Exercise data:
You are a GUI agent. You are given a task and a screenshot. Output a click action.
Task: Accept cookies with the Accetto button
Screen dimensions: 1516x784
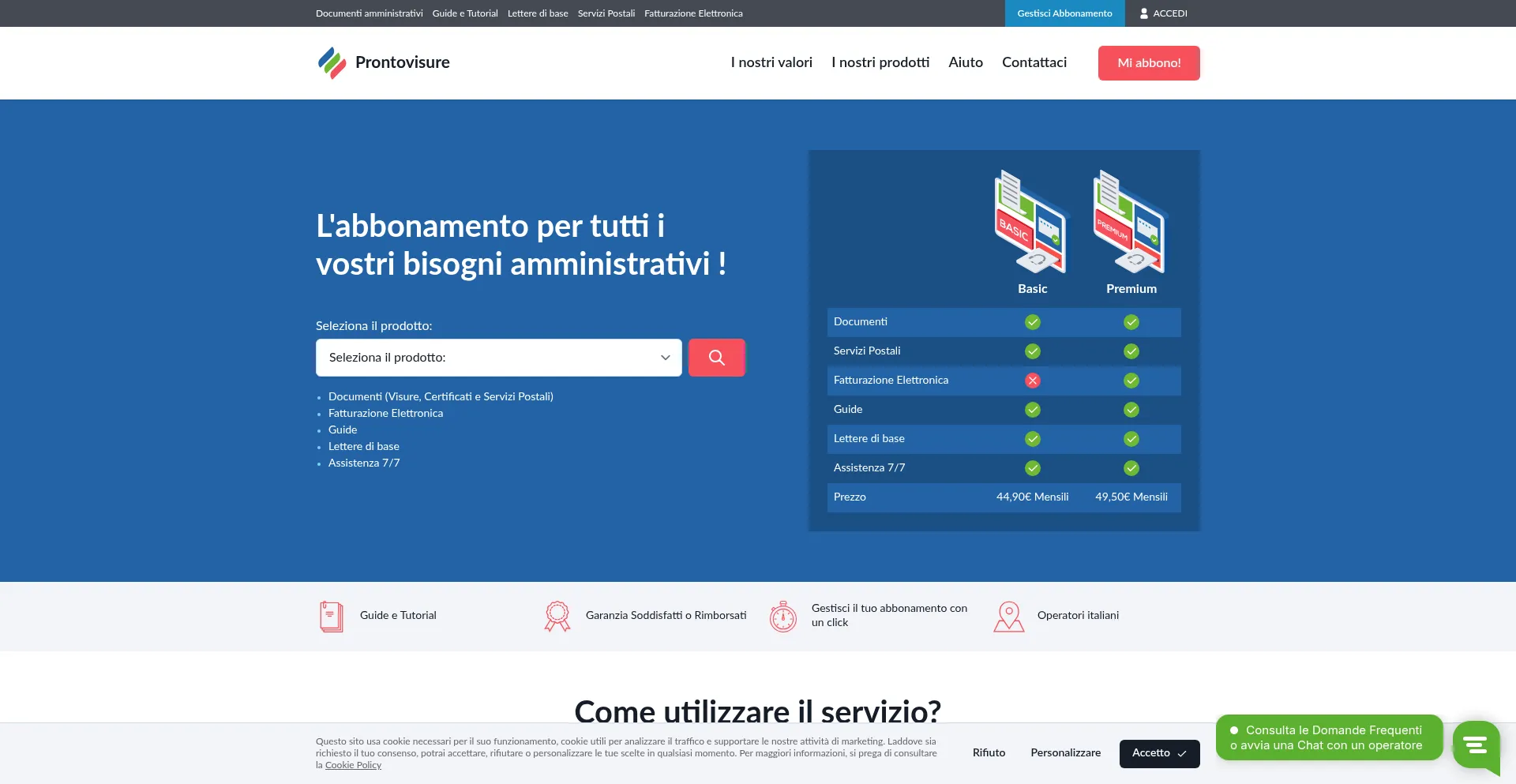tap(1158, 753)
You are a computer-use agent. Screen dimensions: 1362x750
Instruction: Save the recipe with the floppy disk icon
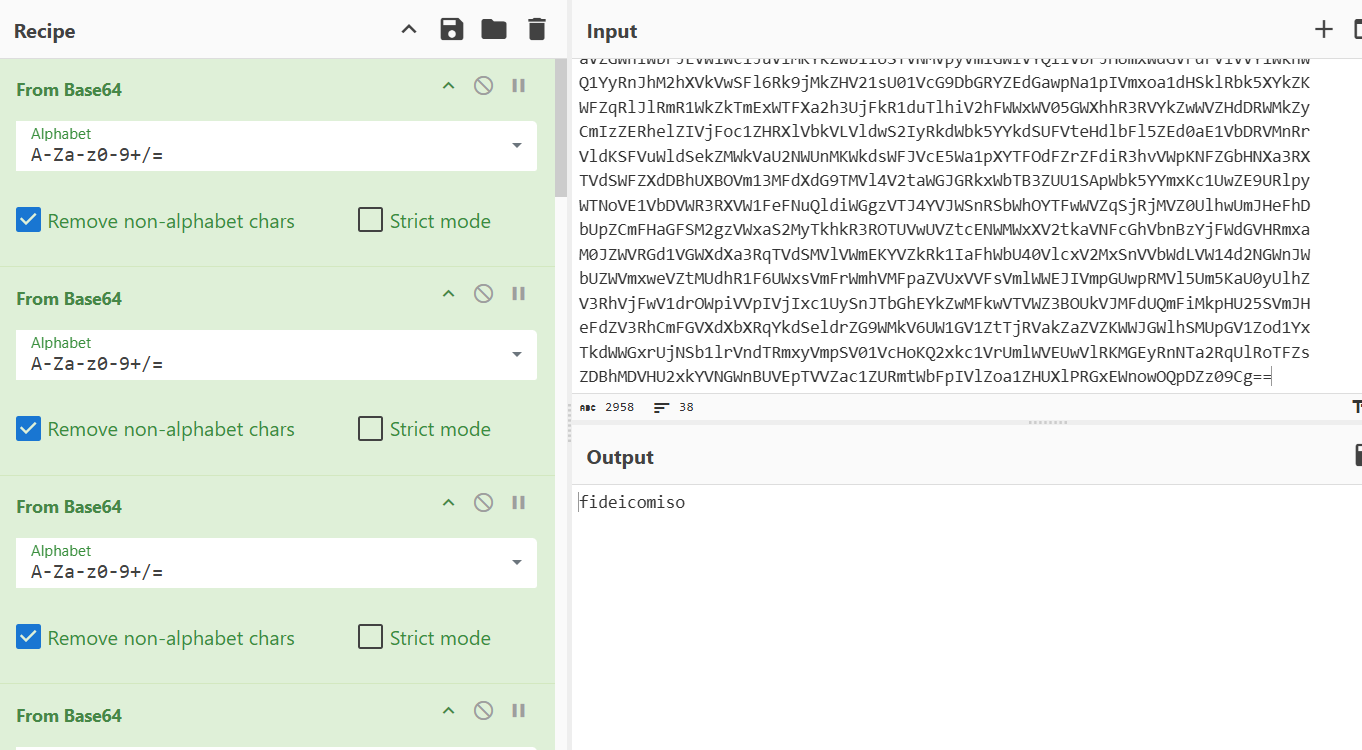click(452, 30)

Task item: Nothing but the lines from the one holding "You are a computer-use" through the last line of the listing should appear in the answer, copied exactly and without pictures.

Solution to this exercise:
You are a computer-use agent. Screen dimensions: 1362x750
Instruction: Save the recipe with the floppy disk icon
click(452, 30)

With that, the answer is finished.